Data extracted from a collection
[Start of Attachment]

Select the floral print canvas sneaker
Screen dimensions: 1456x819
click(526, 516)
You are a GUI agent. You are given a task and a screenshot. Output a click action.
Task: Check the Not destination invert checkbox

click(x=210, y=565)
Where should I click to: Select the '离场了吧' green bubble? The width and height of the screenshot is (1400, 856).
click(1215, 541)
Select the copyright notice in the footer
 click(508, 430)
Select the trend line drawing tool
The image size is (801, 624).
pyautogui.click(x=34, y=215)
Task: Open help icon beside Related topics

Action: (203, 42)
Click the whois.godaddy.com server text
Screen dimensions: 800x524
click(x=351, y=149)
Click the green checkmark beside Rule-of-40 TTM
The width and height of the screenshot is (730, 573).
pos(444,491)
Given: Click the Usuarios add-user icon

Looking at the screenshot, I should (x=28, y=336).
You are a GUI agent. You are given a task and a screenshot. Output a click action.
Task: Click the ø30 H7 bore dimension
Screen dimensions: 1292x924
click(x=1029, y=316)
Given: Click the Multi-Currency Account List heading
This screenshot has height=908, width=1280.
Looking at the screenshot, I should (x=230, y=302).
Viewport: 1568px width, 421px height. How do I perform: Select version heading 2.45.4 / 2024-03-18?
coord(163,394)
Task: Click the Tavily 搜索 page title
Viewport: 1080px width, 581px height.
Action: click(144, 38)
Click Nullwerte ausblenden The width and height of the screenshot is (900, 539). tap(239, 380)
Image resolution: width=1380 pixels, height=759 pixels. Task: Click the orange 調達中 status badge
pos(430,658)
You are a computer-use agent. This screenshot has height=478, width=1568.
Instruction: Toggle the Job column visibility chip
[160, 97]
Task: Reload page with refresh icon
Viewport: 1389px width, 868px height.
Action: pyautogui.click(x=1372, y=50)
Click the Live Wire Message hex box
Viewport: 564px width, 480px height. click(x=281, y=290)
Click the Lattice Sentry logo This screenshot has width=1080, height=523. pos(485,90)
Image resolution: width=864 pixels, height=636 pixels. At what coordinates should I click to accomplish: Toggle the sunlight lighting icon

[End of Attachment]

TASK TO COMPLETE
Set down all of the data above again, exactly.

SOLUTION FOR THIS TASK
Select the floral print canvas sneaker
Screen dimensions: 1456x819
click(526, 516)
You are a GUI agent. You are given a task and a screenshot. Output a click action.
Task: Check the Not destination invert checkbox

click(x=210, y=565)
Where should I click to: Select the '离场了吧' green bubble? The width and height of the screenshot is (1400, 856).
click(1215, 541)
Select the copyright notice in the footer
 click(508, 430)
Select the trend line drawing tool
The image size is (801, 624).
pyautogui.click(x=34, y=215)
Task: Open help icon beside Related topics

Action: (203, 42)
Click the whois.godaddy.com server text
Screen dimensions: 800x524
click(x=351, y=149)
Click the green checkmark beside Rule-of-40 TTM
The width and height of the screenshot is (730, 573).
pos(444,491)
Given: Click the Usuarios add-user icon

Looking at the screenshot, I should (x=28, y=336).
You are a GUI agent. You are given a task and a screenshot. Output a click action.
Task: Click the ø30 H7 bore dimension
Screen dimensions: 1292x924
click(x=1029, y=316)
Given: Click the Multi-Currency Account List heading
This screenshot has height=908, width=1280.
Looking at the screenshot, I should (x=230, y=302).
Viewport: 1568px width, 421px height. How do I perform: Select version heading 2.45.4 / 2024-03-18?
coord(163,394)
Task: Click the Tavily 搜索 page title
Viewport: 1080px width, 581px height.
Action: click(144, 38)
Click Nullwerte ausblenden The width and height of the screenshot is (900, 539). tap(239, 380)
Image resolution: width=1380 pixels, height=759 pixels. Task: Click the orange 調達中 status badge
pos(430,658)
You are a computer-use agent. This screenshot has height=478, width=1568.
Instruction: Toggle the Job column visibility chip
[160, 97]
Task: Reload page with refresh icon
Viewport: 1389px width, 868px height.
Action: pyautogui.click(x=1372, y=50)
Click the Live Wire Message hex box
Viewport: 564px width, 480px height. click(x=281, y=290)
Click the Lattice Sentry logo This screenshot has width=1080, height=523. pos(485,90)
Image resolution: width=864 pixels, height=636 pixels. At what coordinates should I click to accomplish: Toggle the sunlight lighting icon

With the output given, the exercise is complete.